WHAT THIS TASK INVOLVES:
Word for word, restate the lines of the data from the first through the one containing "2576x1213 pixels.", and nothing else.

RECORDS PROVIDED:
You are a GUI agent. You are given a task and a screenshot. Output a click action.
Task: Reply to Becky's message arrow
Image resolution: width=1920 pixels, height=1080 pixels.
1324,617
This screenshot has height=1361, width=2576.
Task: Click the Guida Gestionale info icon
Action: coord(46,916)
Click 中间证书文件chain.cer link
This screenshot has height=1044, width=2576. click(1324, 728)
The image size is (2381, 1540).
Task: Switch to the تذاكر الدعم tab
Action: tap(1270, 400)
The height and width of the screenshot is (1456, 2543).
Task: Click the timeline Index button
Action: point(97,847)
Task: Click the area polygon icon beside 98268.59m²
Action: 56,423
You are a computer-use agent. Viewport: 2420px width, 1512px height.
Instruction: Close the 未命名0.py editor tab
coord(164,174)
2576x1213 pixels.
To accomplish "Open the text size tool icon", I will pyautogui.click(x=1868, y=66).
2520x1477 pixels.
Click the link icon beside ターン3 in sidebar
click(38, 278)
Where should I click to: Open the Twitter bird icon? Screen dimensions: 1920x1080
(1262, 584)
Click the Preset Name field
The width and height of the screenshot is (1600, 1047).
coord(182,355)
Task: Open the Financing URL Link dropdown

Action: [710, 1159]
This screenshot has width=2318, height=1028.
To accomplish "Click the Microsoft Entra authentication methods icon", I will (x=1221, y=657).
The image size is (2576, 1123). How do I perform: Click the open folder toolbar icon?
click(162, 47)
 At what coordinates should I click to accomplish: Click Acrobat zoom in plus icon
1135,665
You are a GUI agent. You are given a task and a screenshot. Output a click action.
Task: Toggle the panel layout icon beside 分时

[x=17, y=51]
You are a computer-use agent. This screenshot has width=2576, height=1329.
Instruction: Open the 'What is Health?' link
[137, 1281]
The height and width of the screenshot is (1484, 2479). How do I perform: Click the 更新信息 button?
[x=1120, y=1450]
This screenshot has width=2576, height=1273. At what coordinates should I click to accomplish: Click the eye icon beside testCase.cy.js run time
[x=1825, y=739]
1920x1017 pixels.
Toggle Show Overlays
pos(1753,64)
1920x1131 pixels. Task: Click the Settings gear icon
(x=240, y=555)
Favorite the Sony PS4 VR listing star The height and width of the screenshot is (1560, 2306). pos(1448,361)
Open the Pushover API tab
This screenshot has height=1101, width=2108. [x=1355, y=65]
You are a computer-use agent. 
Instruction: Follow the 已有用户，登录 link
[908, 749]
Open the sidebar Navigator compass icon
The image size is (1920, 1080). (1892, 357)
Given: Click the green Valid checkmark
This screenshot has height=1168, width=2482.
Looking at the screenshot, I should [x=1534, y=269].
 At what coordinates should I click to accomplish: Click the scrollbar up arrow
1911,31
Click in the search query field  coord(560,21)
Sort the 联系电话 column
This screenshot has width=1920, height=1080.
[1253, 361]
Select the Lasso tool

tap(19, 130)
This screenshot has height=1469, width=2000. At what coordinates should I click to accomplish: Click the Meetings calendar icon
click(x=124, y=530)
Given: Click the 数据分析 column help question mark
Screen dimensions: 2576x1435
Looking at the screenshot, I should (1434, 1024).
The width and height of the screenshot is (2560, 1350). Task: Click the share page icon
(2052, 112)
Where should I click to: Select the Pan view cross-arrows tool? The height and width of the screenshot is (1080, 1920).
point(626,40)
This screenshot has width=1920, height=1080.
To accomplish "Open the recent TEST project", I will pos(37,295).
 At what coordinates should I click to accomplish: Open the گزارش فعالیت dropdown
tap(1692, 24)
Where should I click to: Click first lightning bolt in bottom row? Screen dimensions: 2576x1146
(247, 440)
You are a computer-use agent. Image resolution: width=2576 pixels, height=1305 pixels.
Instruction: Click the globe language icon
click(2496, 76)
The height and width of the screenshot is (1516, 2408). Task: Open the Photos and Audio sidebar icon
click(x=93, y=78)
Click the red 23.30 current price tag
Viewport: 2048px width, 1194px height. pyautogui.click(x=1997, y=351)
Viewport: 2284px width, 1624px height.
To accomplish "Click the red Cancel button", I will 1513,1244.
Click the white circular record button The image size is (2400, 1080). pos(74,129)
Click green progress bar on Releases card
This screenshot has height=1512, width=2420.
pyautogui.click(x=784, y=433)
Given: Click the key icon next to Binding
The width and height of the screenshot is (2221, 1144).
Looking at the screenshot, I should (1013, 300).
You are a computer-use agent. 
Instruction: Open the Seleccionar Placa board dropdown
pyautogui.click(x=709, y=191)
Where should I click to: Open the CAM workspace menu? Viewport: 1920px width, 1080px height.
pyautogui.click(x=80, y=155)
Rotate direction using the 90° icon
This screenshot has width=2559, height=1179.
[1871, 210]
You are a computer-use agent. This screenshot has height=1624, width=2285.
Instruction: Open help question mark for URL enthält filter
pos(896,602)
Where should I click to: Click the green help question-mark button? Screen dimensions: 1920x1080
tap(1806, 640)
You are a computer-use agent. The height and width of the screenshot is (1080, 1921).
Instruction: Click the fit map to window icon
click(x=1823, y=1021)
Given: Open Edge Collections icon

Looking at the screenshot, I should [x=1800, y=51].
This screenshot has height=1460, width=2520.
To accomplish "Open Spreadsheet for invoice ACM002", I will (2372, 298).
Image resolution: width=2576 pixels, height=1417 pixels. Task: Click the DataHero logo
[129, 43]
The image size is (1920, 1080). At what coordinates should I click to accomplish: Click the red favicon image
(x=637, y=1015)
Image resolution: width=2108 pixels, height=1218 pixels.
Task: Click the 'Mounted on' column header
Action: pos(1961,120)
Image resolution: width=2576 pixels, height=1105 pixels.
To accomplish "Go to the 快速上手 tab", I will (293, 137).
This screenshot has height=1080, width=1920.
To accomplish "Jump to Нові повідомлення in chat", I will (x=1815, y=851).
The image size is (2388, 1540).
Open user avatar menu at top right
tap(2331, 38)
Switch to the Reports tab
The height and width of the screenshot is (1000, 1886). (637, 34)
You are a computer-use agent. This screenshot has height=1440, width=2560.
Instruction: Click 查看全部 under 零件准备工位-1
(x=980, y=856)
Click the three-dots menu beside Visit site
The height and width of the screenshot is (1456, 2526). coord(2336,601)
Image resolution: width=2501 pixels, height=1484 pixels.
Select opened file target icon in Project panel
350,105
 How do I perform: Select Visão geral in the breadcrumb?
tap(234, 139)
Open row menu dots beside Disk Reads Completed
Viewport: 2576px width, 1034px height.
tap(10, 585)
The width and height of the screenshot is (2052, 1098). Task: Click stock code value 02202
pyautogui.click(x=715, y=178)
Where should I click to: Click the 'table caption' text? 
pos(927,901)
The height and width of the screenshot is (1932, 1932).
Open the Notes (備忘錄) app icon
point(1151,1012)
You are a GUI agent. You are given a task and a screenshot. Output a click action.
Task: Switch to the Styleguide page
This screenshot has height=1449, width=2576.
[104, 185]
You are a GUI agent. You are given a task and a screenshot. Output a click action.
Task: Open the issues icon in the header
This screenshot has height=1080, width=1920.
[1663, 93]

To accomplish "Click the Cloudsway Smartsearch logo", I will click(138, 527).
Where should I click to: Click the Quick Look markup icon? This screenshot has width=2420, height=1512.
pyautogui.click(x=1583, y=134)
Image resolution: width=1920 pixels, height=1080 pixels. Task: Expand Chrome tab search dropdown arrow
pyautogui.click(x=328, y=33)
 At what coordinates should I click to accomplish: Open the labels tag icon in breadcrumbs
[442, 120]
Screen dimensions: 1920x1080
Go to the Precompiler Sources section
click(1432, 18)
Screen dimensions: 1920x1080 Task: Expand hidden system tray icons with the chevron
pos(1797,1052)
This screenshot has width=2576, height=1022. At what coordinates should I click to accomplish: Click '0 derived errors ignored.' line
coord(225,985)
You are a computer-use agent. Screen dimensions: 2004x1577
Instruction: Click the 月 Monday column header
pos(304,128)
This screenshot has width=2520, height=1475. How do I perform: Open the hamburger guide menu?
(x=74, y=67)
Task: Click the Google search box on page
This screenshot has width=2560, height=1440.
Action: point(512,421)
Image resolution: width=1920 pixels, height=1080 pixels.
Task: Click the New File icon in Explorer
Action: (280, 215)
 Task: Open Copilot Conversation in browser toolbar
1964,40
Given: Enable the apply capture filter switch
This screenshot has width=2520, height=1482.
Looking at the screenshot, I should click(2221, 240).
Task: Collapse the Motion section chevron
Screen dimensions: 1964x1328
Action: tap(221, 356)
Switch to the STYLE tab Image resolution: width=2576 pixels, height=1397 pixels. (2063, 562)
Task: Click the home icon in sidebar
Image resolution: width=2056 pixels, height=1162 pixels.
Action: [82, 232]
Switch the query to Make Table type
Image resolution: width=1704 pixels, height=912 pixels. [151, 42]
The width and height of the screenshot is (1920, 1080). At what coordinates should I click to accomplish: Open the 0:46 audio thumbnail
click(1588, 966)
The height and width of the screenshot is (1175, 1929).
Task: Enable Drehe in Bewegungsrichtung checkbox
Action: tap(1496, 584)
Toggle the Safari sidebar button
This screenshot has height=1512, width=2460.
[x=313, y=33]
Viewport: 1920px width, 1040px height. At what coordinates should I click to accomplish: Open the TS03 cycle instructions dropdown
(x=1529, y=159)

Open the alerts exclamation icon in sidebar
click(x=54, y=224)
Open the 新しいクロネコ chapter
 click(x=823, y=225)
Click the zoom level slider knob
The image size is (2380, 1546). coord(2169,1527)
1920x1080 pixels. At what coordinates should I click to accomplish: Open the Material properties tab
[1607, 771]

FINISHED EXERCISE:
You are a GUI agent. You are given a task and a screenshot. Output a click action.
Task: Reply to Becky's message arrow
Image resolution: width=1920 pixels, height=1080 pixels.
1324,617
This screenshot has height=1361, width=2576.
Task: Click the Guida Gestionale info icon
Action: coord(46,916)
Click 中间证书文件chain.cer link
This screenshot has height=1044, width=2576. click(1324, 728)
The image size is (2381, 1540).
Task: Switch to the تذاكر الدعم tab
Action: tap(1270, 400)
The height and width of the screenshot is (1456, 2543).
Task: Click the timeline Index button
Action: point(97,847)
Task: Click the area polygon icon beside 98268.59m²
Action: 56,423
You are a computer-use agent. Viewport: 2420px width, 1512px height.
Instruction: Close the 未命名0.py editor tab
coord(164,174)
2576x1213 pixels.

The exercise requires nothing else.